[Start of section]

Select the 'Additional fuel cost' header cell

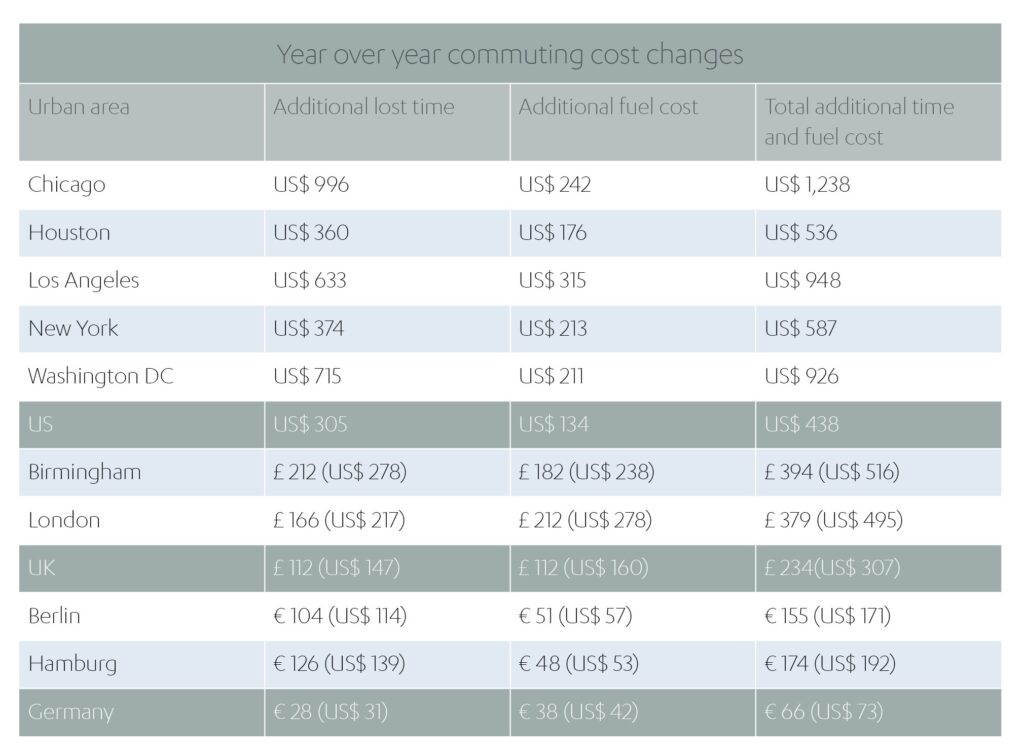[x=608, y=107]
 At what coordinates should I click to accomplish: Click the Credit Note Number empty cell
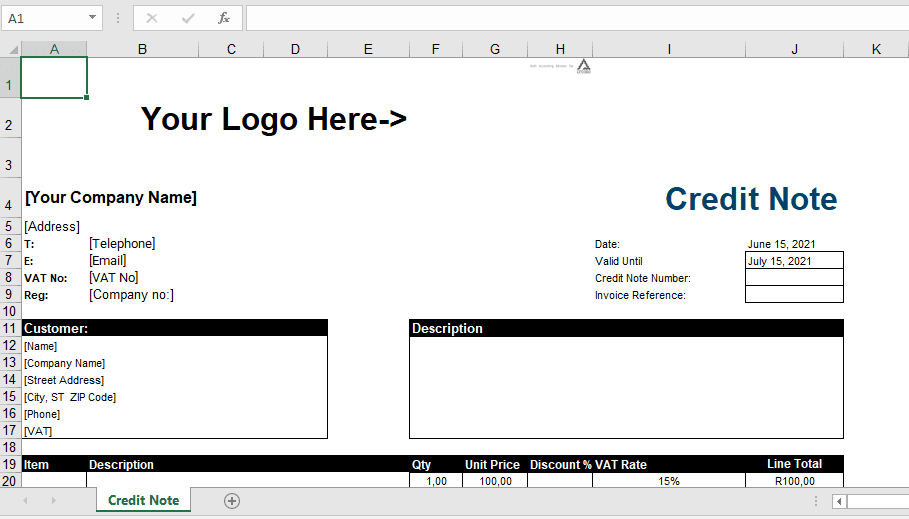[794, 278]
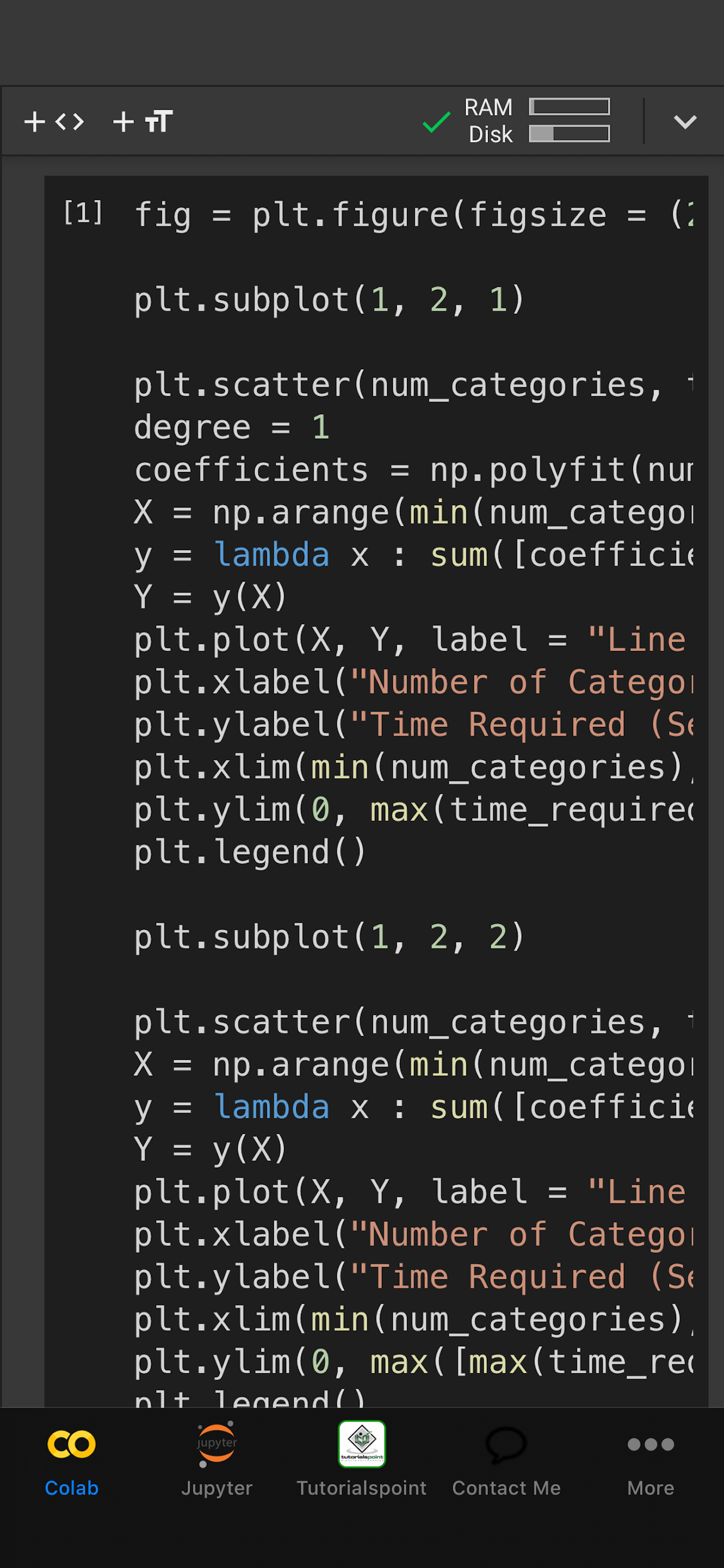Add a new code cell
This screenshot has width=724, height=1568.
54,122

[End of section]

Letter for letter, reproduce every record above and skip the pictures.

Select the 'Additional fuel cost' header cell

[x=608, y=107]
 At what coordinates should I click to accomplish: Click the Credit Note Number empty cell
[794, 278]
Add a new code cell
This screenshot has width=724, height=1568.
54,122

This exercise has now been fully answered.